Wherein, I _peak is peak current, I _OS is overshoot current, S is reverse recovery softness, g _fs、V_TH、R_{g_MOS}、C_GS and L _S are transconductance, turn-on threshold voltage, driving resistance, gate-source parasitic capacitance and source parasitic inductance of SiCNOSFET respectively.

5. The method for selecting and evaluating the performance of a Si/SiC hybrid device with consideration of multiple tuning parameters according to claim 1, wherein the conditions for determining the preselected combination scheme of the hybrid device in S4 are: i _{N_MOS}<I_{N_IGBT} and I _{N_MOS}+I_{N_IGBT}≥I_{N_ Mixing} ; wherein, I _{N_MOS} and I _{N_IGBT} are rated currents of SiCNOSFET and IGBT respectively, and I _{N_ Mixing} is the rated current of the hybrid device.

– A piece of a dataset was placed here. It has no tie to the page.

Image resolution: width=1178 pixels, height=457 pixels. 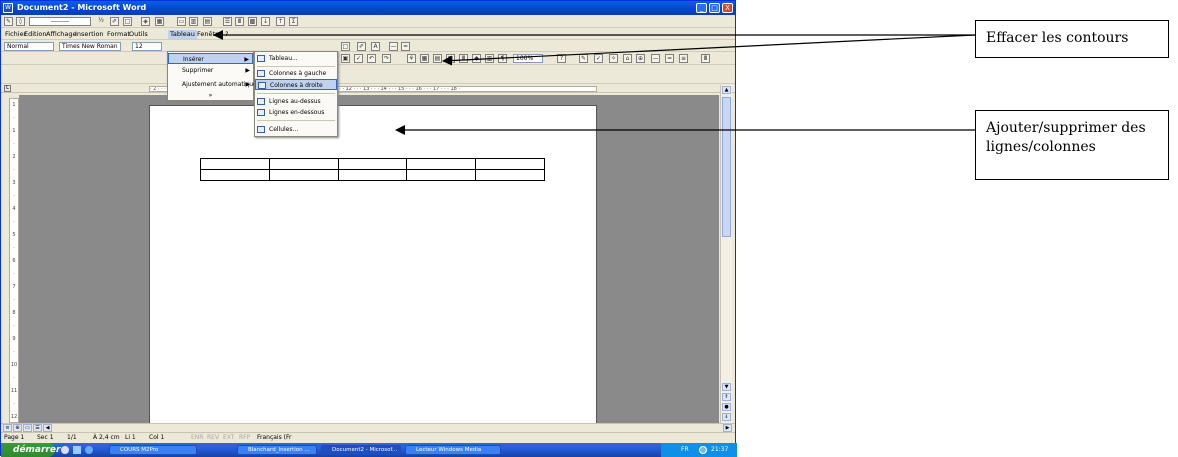 I want to click on arrow-to-line-toolbar, so click(x=709, y=50).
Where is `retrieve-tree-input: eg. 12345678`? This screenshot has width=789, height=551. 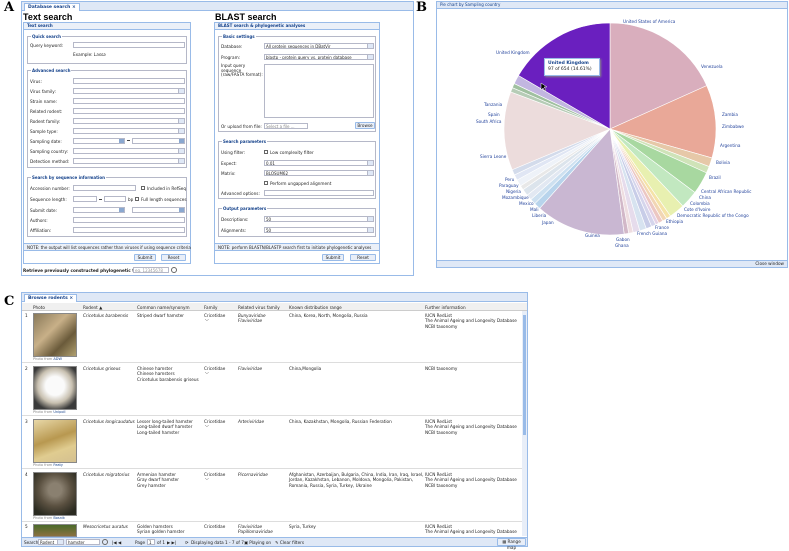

6. The method for evaluating the type and the performance of the Si/SiC hybrid device according to claim 1, wherein the step S6 of comparing the comprehensive performance of the primary option includes: and (3) carrying out comprehensive performance comparison on the light load loss, the medium load loss, the heavy load loss, the maximum output current capacity, the overshoot peak current and the cost of the initial selection scheme.